§ **Activity 1**
According to the passage on the Baucus bill's Medicare provision, what percentile of national utilization triggers the payment cut?
§ **Activity 2**
Pick up the passage on the Baucus bill's Medicare provision after its final sentence and carry it on.

§ **Document passage**
· · · · ·
Page 80-81 of the Baucus bill has the following:
"Beginning in 2015, payment [under Medicare] would be reduced by five percent if an aggregation of the physician's resource use is at or above the 90th percentile of national utilization." Thus, in any year in which a particular doctor's average per-patient Medicare costs are in the top 10 percent in the nation, the feds will cut the doctor's payments by 5 percent."The Washington Times (see here) has this to say:
This provision makes no account for the results of care, its quality or even its efficiency. It just says that if a doctor authorizes expensive care, no matter how successfully, the government will punish him by scrimping on what already is a low reimbursement rate for treating Medicare patients. The incentive, therefore, is for the doctor always to provide less care for his patients for fear of having his payments docked. And because no doctor will know who falls in the top 10 percent until year's end, or what total average costs will break the 10 percent threshold, the pressure will be intense to withhold care, and withhold care again, and then withhold it some more. Or at least to prescribe cheaper care, no matter how much less effective, in order to avoid the penalties.
· · · · ·
§ **Data below**
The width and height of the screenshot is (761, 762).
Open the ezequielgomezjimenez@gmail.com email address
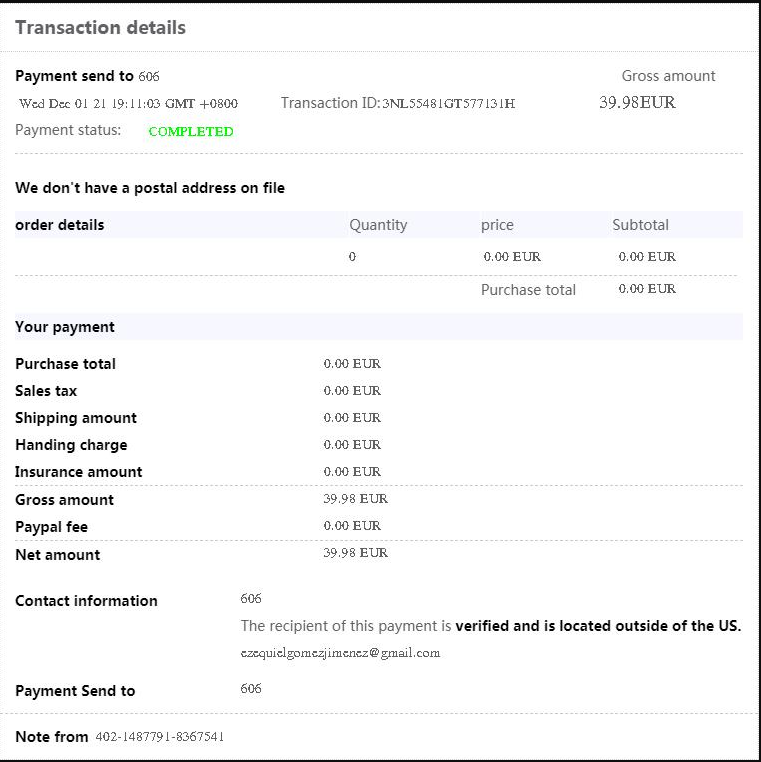point(340,653)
· · · · ·
§ **Task answer 1**
At or above the 90th percentile.

§ **Task answer 2**
This proposal is just another in the long list of "perverse incentives" that John Goodman speaks of here. This is another example of a situation in which the interests of the physician will be pitted against the best interest of the patient. In a way the proposed provision is blatantly straight forward; its aim is to save money and to do so without pretending that there will be an increase in quality plus there will always be 10% of docs who will have their fees reduced.